İlk Meclis'te her görüşün temsil edildiğini anlatan Bahçeli, özellikleri ne olursa olsun, ilk Meclis'in mebuslarının hepsinin vatansever ve kurtuluşa inanmış faziletli isimler olduğunu bildirdi. İlk Meclis'in Türk milliyetçiliğinin Cumhuriyet'ten önceki en önemli başarısı olduğunu ifade eden Bahçeli, "İlk Meclis'in saygın yapısında bölücülük için bahane arayan Başbakan, önce millet nedir, milliyet ne anlama gelir, vatan, bayrak ve bağımsızlık neyi gerektirir sorularına cevap aramalıdır" dedi.

Türkiye Cumhuriyeti'nin hem yeni hem de tarih kadar eski olduğuna dikkati çeken Bahçeli, "Biz, yenilgilerin külünden Anka Kuşu gibi doğan, Recep Tayyip Erdoğan gibilerini elinin tersiyle itmeyi başarmış, başarmaya azmetmiş büyük Türk milletiyiz. Mazisini tersleyerek, yeni sakızı çiğneyerek, dileklerinden ve derinlere tutunmuş kültürünü kötüleyerek var olmuş bir milleti bize kimse gösteremeyecektir. 'Yeni Türkiye' diyenler, önce kendi kirlerini temizlemelidir" diye konuştu.

"İstiklal mücadelesi veriyorum, Yeni Türkiye'yi kuruyorum" sözlerini, tarihe, millete ve geleceğe saldırı olarak nitelendiren Bahçeli, "yeni Türkiye gazeli okuyan ve harabeye dönmüş bir kafa yapısına sahip bedbahtlara fırsat vermeyeceklerini" söyledi. Millete, devlete, tarihe, ecdada, milli emanetlere ve TBMM'ye sonuna kadar sahip çıkacaklarını bildiren Bahçeli, başta Gazi Mustafa Kemal Atatürk olmak üzere ilk Meclis'in tüm üyelerini şükranla andı, Cenab-ı Allah'tan rahmet diledi ve 23 Nisan Ulusal Egemenlik ve Çocuk Bayramı'nı kutladı.

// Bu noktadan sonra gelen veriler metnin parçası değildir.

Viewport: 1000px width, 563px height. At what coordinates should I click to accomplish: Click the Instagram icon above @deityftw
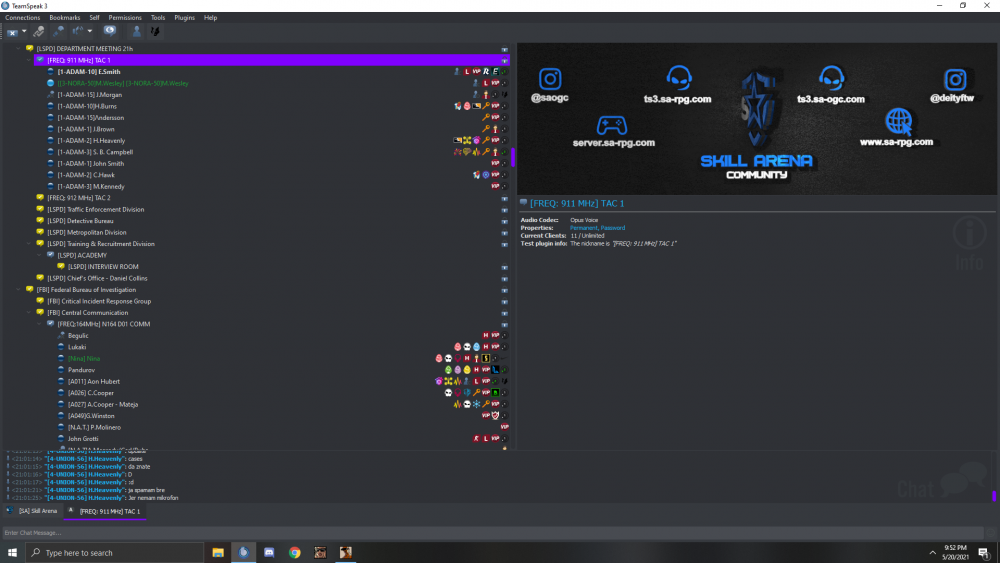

 "Demokrasilerde hiçbir seçimin sonucu baştan belli değildir"

Bahçeli, Türkiye'nin yine tehlikeli tartışmalarla kilitlendiğini öne sürerek Türkiye'nin iyi yolda, iyi durumda ve iyi halde olmadığını savundu. Türkiye'nin dirliğinin hedef alındığını, birliğinin yaralandığını ileri süren Bahçeli, akıl, izan, insaf ve sağduyudan yoksun kuru bir kalabalığın, milletin huzurundan çaldığını ifade etti.

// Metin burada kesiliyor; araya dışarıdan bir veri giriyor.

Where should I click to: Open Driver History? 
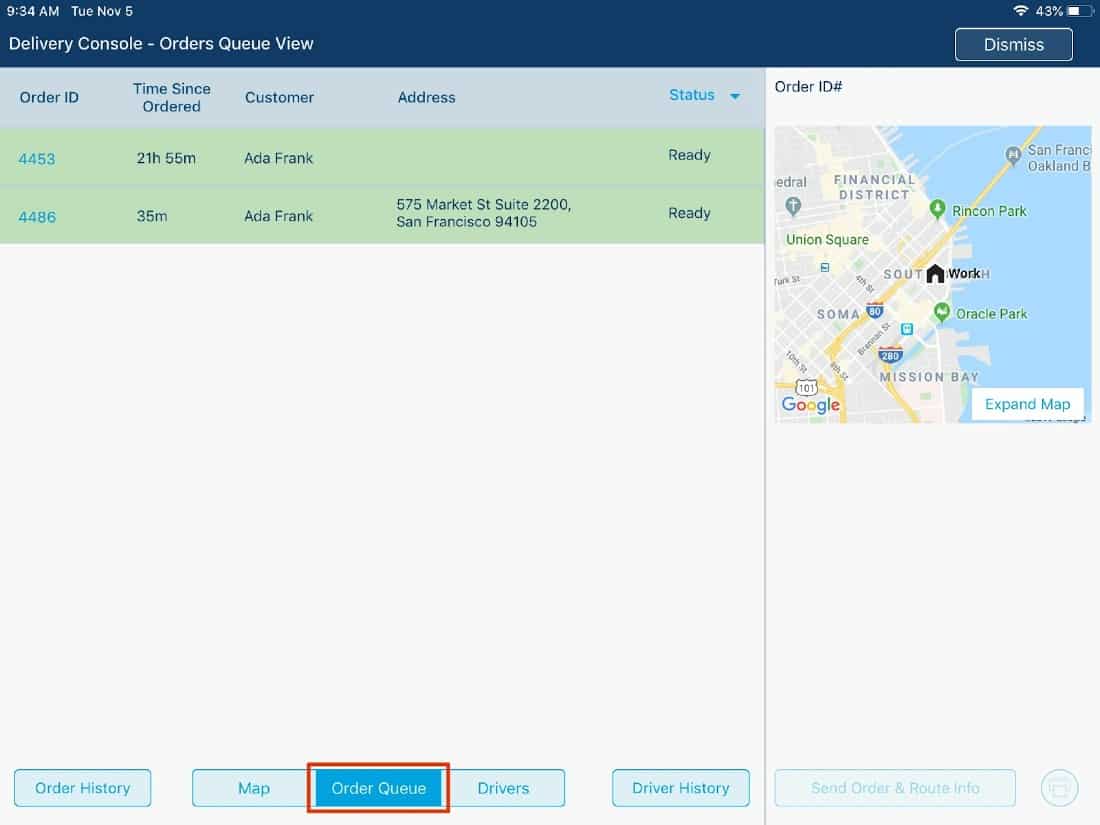[680, 788]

 Cumhurbaşkanı seçim takviminin Haziran sonundan itibaren işlemeye başlayacağına işaret eden Bahçeli, şunları kaydetti:

"Teessüfle takip ediyoruz ki Türkiye'de sanki Cumhurbaşkanı değil AKP'ye genel başkan seçilecektir. Zannedersiniz ki önümüzdeki 10 Ağustos'ta AKP'nin kurultayı toplanacak, delegeler ismi önceden belli olan zatı seçecektir. Şu işe bakınız ki Cumhurbaşkanı seçimine 110 gün kala sandıklar kurulmuş, oylar sayılmış, karar verilmiş, netice belli olmuştur. Yani 110 gün sonra bir formalite yerine getirilecek, yasal bir zorunluluğun icabı istenmese de yapılacaktır. Demokratik kültürün, demokratik kuralların, demokratik teamüllerin, demokratik usullerin hilafına ne varsa Türkiye'de dolaşıma girmiştir. Yine görüyoruz ki AKP, Cumhurbaşkanlığını tekeline almış, üzerine kapaklanmış, mızmızlanarak neredeyse kimseye yar etmem demeye getirmiştir. Önce şunu ifade etmek zorundayım ki demokrasilerde hiçbir seçimin sonucu baştan belli değildir. Sandıktan kimin çıkıp çıkmayacağını, kimin seçilip seçilmeyeceğini kestirmek, kesin yargıya varmak bir defa demokrasinin ruhuna aykırıdır. Cumhurbaşkanı'na AKP'nin karanlık odaları değil, Türk milleti karar verecektir. 12'nci Cumhurbaşkanı'nın kim olduğuna dair son sözü, AKP'nin Başkanlık Divanı, MYK'sı, milletvekilleri veya bir başka organı değil, aziz milletimiz söyleyecektir. Siyasi kahinlik, siyasi dalkavukluk ve saray soytarılığı yapanların milli iradeye saygısız davrandıklarını bilmeleri lazımdır. Cumhurbaşkanlığını çantada keklik gören ahmakların mahcubiyetten insan içine çıkamayacakları günler de inşallah yakındır."